» TEXT TO READ
------------------------------------

Auto-organize invoices and receipts for tax preparation. Extract vendor, amount, date, and category. Rename files consistently and generate expense summaries for accounting.
Extract, categorize, and organize financial documents for tax preparation and bookkeeping.
For every invoice/receipt, extract:
{
"vendor": "Company name",
"date": "YYYY-MM-DD",
"amount": 99.00,
"currency": "USD",
"tax_amount": 8.91,
"category": "Software/Hardware/Travel/Meals/Office/Professional Services/Advertising",
"description": "Brief description of what was purchased",
"invoice_number": "INV-001 (if present)",
"payment_method": "Credit card/Bank transfer/PayPal",
"deductible": true,
"original_filename": "receipt.pdf"

------------------------------------

» INFORMATION SUPPLIED
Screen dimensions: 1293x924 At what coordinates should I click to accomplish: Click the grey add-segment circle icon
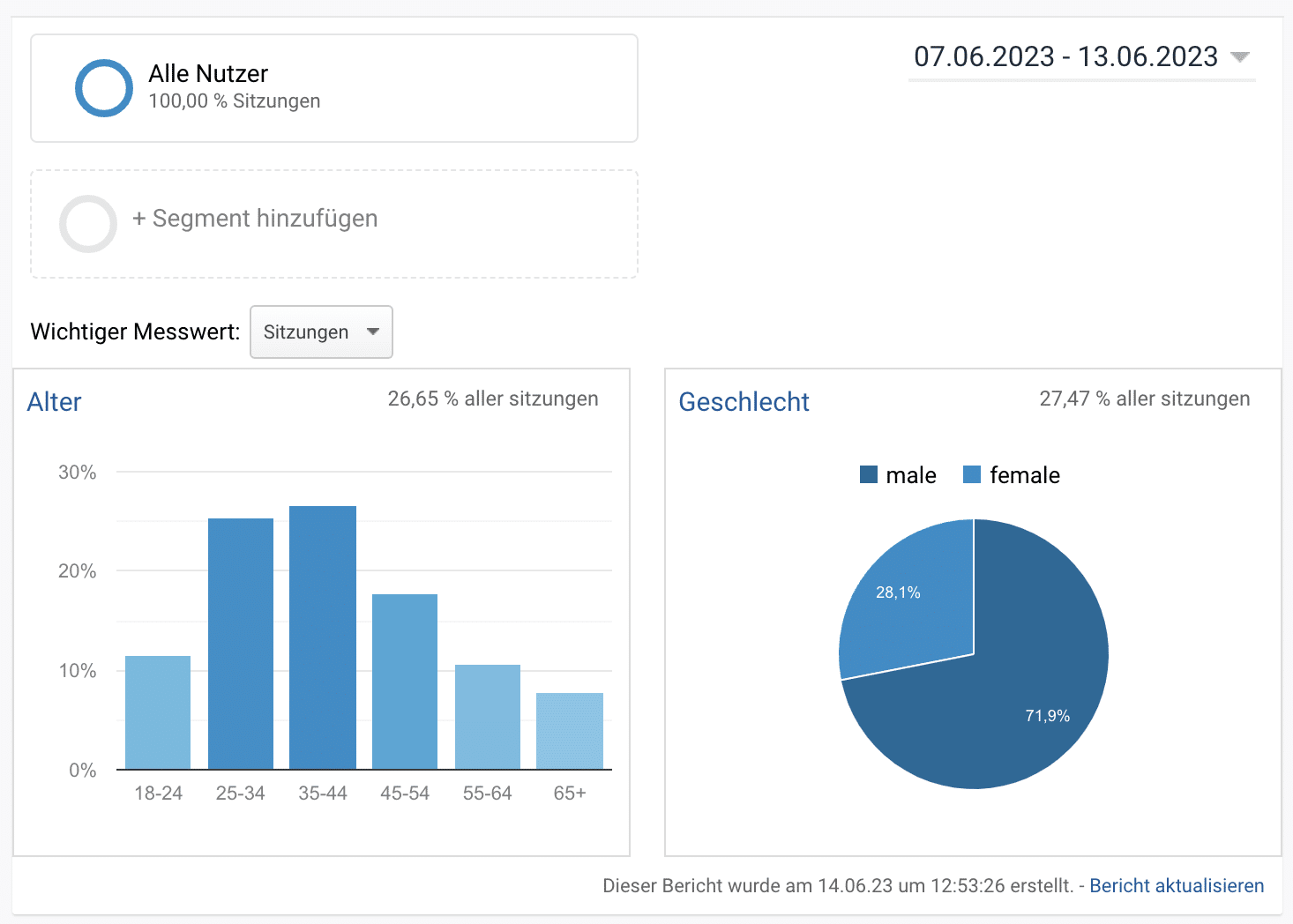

------------------------------------

» STATED EXERCISE
Please continue the guide on organizing invoices and receipts for tax preparation, picking up right after its last line.

» WRITTEN ANSWER
}
Format: YYYY-MM-DD_Vendor-Name_Amount-USD_Category.ext
Examples:
2025-01-15_AWS-Inc_247.50-USD_Software.pdf
2025-02-03_Delta-Airlines_412.00-USD_Travel.pdf
2025-03-22_Slack-Technologies_80.00-USD_Software.pdf
2025-04-01_Office-Depot_34.12-USD_Office-Supplies.pdf
Rules:
- Date: ISO format YYYY-MM-DD (sorts chronologically)
- Vendor: capitalize each word, hyphens not spaces
- Amount: include currency code
- Category: from standard list below
- Extension: keep original (.pdf, .png, .jpg)
Software — SaaS subscriptions, licenses, cloud services
Hardware — Computers, peripherals, equipment
Cloud/Hosting — AWS, GCP, Azure, Vercel, hosting fees
Professional Svcs — Legal, accounting, consulting, contractors
Marketing/Ads — Google Ads, Meta Ads, sponsorships, PR
Travel — Flights, hotels, car rental
Meals — Business meals, coffee meetings
Office Supplies — Stationery, printer ink, small items
Utilities — Internet, phone, electricity (home office %)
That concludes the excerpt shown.